Tips for helping wildlife
Read our top tips for transforming any outdoor space into a haven for wildlife!
Leave the weeds!
Let a patch or all of your lawn grow wild and don’t clear out the weeds. Wild flowering plants such as dandelion, knapweed, white-dead nettle, thistle and clover are brilliant nectar sources for butterflies and other pollinating insects, plus their seeds also feed birds.
Avoid using weed killer as this contains strong chemicals that can devastate local insect populations. By allowing insects to thrive in your garden you will also support bats - look out for them flitting over your garden on summer evenings!
Lush lawn by Emily Sabin
Create a log pile
Decaying wood is brilliant for insects like beetle larvae, woodlice and earwigs, and twigs are also an important nest building material for birds. Keeping wood debris in your garden is an easy way to help wildlife.
You can pile up any larger pieces of wood you have to hand in a shady spot to make a log pile habitat for insects. Tuck in twigs and fallen leaves amongst the logs to complete the cosy home. Wood mice, toads, slow worms and hedgehogs may move in too if you’re lucky!
Dig out a pond
Ponds are a lifeline for many creatures and you will be amazed at how quickly insects, amphibians and plants will take up home as soon as you put a pond in! This page has lots of information on how to start a pond and what to grow around the edges.

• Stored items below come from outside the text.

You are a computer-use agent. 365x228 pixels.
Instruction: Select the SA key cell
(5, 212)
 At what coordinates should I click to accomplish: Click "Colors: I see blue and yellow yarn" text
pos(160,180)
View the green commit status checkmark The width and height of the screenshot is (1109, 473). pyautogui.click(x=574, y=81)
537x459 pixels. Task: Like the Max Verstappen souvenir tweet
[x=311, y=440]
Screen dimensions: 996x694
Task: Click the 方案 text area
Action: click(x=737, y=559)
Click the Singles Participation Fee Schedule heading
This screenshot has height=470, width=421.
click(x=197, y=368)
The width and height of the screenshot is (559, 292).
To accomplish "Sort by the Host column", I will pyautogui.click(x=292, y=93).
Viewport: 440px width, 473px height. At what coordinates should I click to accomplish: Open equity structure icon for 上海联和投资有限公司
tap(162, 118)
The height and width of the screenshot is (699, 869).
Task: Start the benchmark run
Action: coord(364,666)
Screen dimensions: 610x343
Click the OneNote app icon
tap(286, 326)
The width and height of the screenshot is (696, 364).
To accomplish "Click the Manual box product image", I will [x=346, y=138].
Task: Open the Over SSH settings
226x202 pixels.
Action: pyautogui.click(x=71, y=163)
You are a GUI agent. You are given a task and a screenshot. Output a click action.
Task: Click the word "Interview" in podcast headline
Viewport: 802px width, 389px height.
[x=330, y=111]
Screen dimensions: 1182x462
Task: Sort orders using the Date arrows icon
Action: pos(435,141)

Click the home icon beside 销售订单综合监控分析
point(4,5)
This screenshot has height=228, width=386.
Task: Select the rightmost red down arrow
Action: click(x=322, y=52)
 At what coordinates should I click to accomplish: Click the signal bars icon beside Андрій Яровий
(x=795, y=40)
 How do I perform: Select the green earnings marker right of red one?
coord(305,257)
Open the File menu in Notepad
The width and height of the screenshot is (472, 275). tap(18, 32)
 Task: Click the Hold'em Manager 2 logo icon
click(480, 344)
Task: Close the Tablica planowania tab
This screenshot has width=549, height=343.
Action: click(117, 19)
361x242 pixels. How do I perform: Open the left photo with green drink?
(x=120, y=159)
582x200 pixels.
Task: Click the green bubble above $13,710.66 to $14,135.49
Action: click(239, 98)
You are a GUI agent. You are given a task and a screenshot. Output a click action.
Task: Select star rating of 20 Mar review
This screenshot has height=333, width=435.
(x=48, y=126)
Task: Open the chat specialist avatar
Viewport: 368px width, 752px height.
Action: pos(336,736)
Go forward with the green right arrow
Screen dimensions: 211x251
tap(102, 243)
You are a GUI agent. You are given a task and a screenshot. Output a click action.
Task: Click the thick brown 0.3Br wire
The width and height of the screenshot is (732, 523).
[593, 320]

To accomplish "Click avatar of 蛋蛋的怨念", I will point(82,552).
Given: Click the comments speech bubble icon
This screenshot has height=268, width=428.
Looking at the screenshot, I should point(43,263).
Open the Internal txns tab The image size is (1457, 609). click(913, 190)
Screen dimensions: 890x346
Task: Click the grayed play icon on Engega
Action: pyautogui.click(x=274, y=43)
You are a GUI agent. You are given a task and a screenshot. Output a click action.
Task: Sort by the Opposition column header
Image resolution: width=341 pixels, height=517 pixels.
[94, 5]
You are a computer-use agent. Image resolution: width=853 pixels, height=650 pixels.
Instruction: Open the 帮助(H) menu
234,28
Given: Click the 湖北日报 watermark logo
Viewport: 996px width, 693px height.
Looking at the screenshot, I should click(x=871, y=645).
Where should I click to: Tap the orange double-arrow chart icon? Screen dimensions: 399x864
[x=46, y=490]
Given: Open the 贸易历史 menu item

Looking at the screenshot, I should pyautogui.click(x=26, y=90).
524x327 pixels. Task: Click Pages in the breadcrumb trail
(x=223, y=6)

It is recommended that you do not add any fish to your wildlife pond, particularly if it is not a large pond, as fish can easily outcompete other species for food and also love to eat the spawn of frogs and newts.
Common frog by Graham Ainge
Feed the birds
Blue tits by Emily Sabin
Offer a range of high-energy food including sunflower seeds, fat or suet balls, mealworms and peanuts (in a mesh feeder). Remember to keep all bird feeders clean to prevent bacteria build-up. Scatter soaked sultanas and raisins around for ground-feeding birds such as blackbirds and thrushes.
You could also grow garden trees and plants that produce fruit, berries, hips, seeds and nuts. Try holly, hawthorn, cherry, blackthorn, ivy, rowan, crab apple, honeysuckle and dogwood.
Consider cat behaviour
Cute, cuddly, and perfectly adapted garden predators. Cats are not a natural part of the food chain and are able to kill up to10 times more wildlife than other similar-sized wild predators.
Try to limit their hunting instincts by placing bird feeders out of reach and keep cats indoors as much as possible during spring when birds are nesting and vulnerable babies are fledging.